# TRY IT
Among the entries below, find each line with "computer" and show it.

# Collected data entries
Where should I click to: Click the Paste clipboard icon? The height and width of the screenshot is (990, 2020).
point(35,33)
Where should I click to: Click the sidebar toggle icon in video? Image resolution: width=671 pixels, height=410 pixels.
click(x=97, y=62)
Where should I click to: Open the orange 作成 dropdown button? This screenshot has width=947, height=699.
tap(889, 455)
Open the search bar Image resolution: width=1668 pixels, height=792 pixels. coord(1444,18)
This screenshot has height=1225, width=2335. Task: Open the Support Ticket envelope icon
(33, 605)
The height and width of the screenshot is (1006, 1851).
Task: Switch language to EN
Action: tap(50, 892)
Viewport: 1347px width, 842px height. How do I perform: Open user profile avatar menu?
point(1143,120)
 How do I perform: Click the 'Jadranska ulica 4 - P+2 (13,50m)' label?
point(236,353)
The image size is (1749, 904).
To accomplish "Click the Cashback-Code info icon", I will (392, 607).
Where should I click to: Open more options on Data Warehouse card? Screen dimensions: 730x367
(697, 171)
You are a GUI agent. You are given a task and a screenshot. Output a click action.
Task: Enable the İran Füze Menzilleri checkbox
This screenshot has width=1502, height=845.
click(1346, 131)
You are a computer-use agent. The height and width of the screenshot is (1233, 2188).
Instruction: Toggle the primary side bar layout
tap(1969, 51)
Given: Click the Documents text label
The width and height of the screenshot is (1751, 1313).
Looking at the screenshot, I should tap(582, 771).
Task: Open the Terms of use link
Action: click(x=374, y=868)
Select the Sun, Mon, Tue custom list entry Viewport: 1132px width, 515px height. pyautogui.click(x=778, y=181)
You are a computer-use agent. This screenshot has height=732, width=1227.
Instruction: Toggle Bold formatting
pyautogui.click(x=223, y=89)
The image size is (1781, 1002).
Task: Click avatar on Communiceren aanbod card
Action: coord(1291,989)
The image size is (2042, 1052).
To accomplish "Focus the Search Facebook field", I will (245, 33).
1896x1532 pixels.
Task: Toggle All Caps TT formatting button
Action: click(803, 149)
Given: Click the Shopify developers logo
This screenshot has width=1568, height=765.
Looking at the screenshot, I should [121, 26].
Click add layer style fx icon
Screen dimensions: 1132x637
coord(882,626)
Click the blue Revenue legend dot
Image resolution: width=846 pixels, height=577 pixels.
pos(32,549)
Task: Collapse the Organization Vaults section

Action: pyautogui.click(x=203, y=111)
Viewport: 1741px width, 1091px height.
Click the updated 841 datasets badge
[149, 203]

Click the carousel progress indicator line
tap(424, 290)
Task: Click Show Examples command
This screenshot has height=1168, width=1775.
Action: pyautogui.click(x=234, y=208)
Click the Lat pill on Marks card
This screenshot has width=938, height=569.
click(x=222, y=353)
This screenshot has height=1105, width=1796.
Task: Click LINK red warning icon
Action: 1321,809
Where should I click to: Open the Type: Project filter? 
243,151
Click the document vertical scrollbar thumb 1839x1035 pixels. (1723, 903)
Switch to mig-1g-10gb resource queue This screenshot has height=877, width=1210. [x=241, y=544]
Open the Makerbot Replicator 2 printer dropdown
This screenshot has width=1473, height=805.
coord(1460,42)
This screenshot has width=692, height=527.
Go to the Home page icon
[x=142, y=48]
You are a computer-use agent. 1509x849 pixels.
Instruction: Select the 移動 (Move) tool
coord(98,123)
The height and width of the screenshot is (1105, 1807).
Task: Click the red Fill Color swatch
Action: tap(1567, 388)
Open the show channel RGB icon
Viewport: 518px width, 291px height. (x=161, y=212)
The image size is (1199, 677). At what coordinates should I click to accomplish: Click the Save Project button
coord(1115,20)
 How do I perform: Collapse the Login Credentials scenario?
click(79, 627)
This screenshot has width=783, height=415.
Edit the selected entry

# SOLVED EXERCISE
You are a computer-use agent. The height and width of the screenshot is (1233, 2188).
You are a computer-use agent. This screenshot has height=732, width=1227.
You are a computer-use agent. 1509x849 pixels.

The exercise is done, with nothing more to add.